As estimativas apontam que
aproximadamente 90% do desmatamento é ilegal. Com o Cadastro Ambiental Rural o
governo terá condições de controlar desmatamento, separando o ilegal do legal.
Poderá cobrar os produtores que não se regularizarem, aplicando multas, e aí
entra a não anistia! Poderá até mesmo cuidar de questões fundiárias, outro mal
que foi jogado para baixo do tapete, e que precisa ser resolvido imediatamente.
'Veta Dilma'
significa que seria necessário recuperar mais de 100 milhões de hectares de
vegetação nativa.
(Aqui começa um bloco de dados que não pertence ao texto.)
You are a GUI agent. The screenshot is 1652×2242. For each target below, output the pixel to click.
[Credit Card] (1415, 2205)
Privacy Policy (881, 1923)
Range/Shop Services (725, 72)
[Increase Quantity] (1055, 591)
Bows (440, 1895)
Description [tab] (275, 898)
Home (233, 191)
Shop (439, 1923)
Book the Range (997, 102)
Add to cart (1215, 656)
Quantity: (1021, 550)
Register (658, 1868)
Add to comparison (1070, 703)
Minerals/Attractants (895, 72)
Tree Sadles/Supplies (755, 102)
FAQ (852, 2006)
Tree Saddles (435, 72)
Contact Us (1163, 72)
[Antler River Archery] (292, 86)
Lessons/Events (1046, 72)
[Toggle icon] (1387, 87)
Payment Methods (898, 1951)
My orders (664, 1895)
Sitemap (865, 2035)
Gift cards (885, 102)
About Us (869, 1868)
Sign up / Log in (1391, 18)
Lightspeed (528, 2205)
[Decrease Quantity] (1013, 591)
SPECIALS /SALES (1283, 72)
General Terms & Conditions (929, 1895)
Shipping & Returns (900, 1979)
De um lado, isso obrigaria perder áreas produtivas. De outro,
manteria outras florestas desprotegidas, que poderiam ser legalmente
desmatadas. Isso é sustentabilidade? O veto total significa manter uma lei
ineficiente e impossível de ser cumprida. Na visão de quem o defende, esse
caminho parece adequado, pois é bonito ter leis rígidas, mesmo que não possam
ser cumpridas.
Passou da hora
de se fazer política de forma séria. O Brasil do futuro nunca alcançará todas
suas potencialidades se temas como o Código Florestal forem tratados de forma
superficial. Minha aposta é a de que o veto não será total, e o bom senso irá
prevalecer. Nossa presidente tem uma visão profunda sobre os desafios do nosso
País, e saberá tomar uma decisão acertada.
* Rodrigo C. A. Lima é
gerente-geral do Instituto de Estudos do Comércio e Negociações Internacionais
(Icone) e pesquisador da Rede de Conhecimento do Agro Brasileiro (RedeAgro).